DATE: TUESDAY, June 1, 1993                   TAG: 9306010134
SECTION: NATIONAL/INTERNATIONAL                    PAGE: A-2   EDITION: METRO 
SOURCE: Knight-Ridder/Tribune
DATELINE: HANOI                                LENGTH: Medium


VIETNAM TURNS OVER INFORMATION ON MIAS

Vietnamese officials Monday turned over previously unrevealed documents and films of captured and killed American servicemen to a congressional delegation seeking to determine the fate of 2,259 Americans who remain missing in action 20 years after the end of the U.S. war effort.

Americans and Vietnamese alike said the latest information could represent a significant advance in efforts to lay to rest, finally, a conflict that tore the fabric of American society to a degree rivaled only by the Civil War. But the lingering bitterness of the struggle in Vietnam was evident on both sides during ceremonies at which the new materials were presented.

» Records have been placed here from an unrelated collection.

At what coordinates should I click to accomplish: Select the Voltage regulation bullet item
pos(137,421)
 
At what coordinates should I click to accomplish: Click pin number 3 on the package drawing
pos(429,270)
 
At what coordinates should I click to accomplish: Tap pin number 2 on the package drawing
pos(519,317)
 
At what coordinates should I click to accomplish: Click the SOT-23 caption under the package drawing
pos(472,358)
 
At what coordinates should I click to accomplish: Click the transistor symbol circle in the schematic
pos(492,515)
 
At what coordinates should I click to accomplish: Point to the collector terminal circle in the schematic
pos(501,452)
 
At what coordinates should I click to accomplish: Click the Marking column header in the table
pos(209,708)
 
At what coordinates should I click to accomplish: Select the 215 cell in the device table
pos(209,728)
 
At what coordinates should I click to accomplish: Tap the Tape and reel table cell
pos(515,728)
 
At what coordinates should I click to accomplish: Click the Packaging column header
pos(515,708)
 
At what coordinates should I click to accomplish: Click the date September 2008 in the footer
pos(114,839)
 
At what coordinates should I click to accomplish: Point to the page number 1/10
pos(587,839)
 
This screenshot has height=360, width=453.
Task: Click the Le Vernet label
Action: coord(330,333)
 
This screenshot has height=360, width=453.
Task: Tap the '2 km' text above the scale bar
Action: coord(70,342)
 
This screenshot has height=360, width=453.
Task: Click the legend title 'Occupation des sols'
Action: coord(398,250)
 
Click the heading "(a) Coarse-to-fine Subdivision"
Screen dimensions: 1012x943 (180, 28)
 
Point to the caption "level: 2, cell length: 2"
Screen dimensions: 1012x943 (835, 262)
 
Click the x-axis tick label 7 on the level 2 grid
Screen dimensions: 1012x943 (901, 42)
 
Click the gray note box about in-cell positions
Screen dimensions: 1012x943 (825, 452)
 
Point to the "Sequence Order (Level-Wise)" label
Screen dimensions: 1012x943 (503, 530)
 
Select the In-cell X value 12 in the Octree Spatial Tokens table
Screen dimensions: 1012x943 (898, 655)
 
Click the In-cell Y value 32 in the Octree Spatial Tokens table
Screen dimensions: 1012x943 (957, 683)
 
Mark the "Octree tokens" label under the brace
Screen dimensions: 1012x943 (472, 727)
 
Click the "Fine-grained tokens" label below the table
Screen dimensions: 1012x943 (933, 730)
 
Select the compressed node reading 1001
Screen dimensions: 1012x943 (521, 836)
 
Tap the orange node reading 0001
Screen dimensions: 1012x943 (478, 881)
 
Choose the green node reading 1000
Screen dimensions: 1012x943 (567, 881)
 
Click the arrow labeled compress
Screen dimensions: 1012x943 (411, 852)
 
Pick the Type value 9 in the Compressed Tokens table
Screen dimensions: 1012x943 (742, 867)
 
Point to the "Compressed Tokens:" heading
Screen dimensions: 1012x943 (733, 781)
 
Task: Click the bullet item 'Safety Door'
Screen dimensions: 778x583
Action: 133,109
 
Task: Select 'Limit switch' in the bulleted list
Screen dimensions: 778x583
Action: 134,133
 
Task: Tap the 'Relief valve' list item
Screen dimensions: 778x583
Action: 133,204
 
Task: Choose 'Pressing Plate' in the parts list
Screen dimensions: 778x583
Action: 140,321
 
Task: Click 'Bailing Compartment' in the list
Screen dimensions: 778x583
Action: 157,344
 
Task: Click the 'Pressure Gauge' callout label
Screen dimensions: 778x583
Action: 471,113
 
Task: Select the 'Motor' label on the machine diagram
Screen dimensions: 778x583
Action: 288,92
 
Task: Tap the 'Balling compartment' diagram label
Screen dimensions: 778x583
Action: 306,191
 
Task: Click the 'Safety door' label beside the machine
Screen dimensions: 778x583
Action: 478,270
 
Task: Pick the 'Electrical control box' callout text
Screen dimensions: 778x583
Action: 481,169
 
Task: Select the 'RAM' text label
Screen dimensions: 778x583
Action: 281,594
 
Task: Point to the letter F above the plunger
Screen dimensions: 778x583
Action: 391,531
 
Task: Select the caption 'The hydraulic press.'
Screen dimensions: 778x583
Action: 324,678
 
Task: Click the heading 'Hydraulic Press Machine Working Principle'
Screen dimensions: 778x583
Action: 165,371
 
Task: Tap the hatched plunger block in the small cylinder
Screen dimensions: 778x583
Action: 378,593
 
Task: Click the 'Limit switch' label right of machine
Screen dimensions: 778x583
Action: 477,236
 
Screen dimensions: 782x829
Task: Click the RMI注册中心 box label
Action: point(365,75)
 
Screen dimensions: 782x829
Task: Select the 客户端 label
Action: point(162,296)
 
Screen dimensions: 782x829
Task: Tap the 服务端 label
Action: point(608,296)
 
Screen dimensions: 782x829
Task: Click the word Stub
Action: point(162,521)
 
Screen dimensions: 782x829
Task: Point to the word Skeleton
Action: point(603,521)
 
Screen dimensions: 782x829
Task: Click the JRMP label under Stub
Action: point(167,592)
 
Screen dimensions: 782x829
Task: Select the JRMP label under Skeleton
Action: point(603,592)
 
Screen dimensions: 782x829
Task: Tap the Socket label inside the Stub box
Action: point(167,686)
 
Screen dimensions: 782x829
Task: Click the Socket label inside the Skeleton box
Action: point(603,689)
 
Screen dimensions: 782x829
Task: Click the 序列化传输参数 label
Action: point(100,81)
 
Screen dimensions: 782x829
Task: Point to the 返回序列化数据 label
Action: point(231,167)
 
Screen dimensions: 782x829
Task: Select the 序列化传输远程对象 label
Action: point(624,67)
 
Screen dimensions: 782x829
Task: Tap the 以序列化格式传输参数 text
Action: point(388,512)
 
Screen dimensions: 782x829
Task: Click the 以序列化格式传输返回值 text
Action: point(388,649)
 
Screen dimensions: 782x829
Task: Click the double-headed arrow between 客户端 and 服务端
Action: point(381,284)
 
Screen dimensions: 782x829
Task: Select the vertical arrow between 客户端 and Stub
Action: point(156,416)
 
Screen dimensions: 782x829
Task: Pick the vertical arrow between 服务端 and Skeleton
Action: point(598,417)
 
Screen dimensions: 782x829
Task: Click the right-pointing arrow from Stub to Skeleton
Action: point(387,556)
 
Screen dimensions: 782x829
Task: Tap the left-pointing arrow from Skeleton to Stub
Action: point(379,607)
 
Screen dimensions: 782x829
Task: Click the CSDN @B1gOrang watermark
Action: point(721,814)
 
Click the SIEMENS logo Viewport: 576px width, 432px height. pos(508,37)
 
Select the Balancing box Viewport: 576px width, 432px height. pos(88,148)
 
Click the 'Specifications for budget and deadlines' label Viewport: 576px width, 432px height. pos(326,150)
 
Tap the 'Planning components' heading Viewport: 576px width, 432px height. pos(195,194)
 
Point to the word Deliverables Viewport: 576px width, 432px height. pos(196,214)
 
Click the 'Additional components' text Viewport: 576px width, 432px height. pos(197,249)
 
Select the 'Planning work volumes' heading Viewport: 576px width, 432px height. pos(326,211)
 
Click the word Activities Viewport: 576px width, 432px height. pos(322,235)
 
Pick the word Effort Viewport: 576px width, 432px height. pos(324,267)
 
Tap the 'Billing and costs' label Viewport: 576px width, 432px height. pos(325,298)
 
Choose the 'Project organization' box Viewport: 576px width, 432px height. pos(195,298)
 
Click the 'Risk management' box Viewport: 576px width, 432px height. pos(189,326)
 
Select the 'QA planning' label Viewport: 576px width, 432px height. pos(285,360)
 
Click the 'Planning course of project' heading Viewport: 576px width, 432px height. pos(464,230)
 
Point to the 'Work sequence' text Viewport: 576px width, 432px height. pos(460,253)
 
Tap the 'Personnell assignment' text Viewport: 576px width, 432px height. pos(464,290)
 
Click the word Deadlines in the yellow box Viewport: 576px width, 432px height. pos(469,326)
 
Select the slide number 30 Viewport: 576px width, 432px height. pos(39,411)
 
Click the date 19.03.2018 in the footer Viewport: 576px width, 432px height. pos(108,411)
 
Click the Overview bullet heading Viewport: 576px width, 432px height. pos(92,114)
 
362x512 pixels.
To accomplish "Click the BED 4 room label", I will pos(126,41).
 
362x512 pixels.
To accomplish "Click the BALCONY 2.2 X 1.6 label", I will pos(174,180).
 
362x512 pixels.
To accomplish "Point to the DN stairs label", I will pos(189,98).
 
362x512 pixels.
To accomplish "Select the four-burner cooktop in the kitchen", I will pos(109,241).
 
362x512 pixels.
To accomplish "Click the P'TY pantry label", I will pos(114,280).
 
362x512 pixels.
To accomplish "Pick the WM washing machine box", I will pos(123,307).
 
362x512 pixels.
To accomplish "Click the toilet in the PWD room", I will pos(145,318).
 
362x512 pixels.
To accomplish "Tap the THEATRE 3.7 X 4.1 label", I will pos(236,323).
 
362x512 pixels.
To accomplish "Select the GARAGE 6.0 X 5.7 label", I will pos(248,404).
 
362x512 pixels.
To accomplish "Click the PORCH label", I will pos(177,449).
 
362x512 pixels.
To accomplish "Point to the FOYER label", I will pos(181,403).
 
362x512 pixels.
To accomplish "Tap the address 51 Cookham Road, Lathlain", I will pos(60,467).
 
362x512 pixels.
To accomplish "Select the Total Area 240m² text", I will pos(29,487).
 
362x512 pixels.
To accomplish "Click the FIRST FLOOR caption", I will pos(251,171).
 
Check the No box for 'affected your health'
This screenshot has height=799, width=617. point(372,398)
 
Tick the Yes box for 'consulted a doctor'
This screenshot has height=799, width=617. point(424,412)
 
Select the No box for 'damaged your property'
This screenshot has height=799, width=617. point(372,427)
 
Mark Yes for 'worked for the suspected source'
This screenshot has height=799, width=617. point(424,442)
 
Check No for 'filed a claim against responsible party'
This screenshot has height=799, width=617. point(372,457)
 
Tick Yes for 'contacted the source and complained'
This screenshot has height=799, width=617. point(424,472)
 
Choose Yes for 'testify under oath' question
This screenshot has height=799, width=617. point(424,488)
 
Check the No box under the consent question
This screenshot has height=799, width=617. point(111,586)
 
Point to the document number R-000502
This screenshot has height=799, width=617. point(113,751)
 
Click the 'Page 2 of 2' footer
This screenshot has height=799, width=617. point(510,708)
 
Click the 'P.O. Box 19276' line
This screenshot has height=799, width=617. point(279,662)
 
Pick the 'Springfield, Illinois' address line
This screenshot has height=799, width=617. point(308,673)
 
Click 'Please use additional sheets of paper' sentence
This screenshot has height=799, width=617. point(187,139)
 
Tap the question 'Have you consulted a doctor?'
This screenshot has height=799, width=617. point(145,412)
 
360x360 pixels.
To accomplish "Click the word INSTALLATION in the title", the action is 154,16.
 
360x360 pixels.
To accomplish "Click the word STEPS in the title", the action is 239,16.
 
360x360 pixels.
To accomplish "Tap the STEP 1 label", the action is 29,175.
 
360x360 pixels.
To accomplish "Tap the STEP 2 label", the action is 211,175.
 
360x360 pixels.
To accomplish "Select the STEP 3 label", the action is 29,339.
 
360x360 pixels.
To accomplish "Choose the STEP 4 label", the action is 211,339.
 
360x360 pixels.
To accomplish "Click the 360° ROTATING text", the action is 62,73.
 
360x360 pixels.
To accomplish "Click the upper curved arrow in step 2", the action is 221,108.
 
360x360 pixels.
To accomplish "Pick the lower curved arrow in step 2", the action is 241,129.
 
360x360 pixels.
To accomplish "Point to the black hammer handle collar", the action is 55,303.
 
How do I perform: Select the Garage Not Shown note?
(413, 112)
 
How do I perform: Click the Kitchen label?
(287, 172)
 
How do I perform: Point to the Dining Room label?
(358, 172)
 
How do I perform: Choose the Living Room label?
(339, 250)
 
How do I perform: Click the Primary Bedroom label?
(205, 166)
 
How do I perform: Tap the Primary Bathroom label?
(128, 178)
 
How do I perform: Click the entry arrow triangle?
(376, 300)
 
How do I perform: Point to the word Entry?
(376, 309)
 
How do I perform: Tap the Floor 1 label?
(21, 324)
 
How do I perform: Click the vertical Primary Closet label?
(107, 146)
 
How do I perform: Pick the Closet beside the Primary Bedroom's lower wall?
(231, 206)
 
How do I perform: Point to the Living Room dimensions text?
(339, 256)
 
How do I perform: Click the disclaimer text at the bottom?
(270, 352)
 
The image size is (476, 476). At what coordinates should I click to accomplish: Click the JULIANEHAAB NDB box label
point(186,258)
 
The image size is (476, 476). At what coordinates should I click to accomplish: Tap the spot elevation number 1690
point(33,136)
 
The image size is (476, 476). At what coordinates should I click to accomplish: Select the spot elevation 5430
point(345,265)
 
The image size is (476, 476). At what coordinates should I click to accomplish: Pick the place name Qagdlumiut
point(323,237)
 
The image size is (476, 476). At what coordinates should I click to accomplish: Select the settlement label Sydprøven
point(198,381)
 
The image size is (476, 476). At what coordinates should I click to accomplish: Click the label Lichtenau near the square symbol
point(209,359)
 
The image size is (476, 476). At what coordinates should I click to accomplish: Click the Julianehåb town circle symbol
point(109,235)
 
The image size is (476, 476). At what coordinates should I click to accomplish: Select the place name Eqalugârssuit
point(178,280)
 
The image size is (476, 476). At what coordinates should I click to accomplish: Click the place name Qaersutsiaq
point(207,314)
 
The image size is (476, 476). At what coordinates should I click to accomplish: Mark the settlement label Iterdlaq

Vietnam's foreign minister complained that Americans show little sympathy for the 300,000 soldiers from his country whose fates are unknown; and a U.S. senator upbraided the Vietnamese for trying to sugarcoat their record in dealing with prisoners of war.

"Today is Memorial Day in the United States, a day when we remember all our veterans of all wars," said Sen. John Kerry, D-Mass. "So it is a day of special focus on the issue" of what happened to those missing in action, or who were thought to be prisoners of war but did not return home when the Vietnam War ended.

"Those who have fought in wars - and there are many here today - know that you don't forget those you fought alongside of," said Kerry, who received three Purple Hearts, a Bronze Star and a Silver Star during service as a Navy gunboat officer in Vietnam.

Elderly Vietnamese military leaders nodded gravely at his words, but the mutual empathy was fragile.

Shortly after Kerry's remarks, Sen. John McCain, R-Ariz., angrily interrupted Ho Xuan Dich, Vietnam's top official on MIA affairs, as Dich delivered a story of the good treatment American prisoners of war received from their Vietnamese captors.

"Come on, Mr. Dich, stop saying that. It is not true," barked McCain, also a much-decorated Naval officer, who spent five years as a prisoner of war in Vietnam. "I never got any magazines to read. We were not treated humanely. So let's go on to the next subject. This is not the truth."

Still, talks continued, and both sides said that painful as it might be, progress was being made that could eventually lead to normalization of relations between the countries.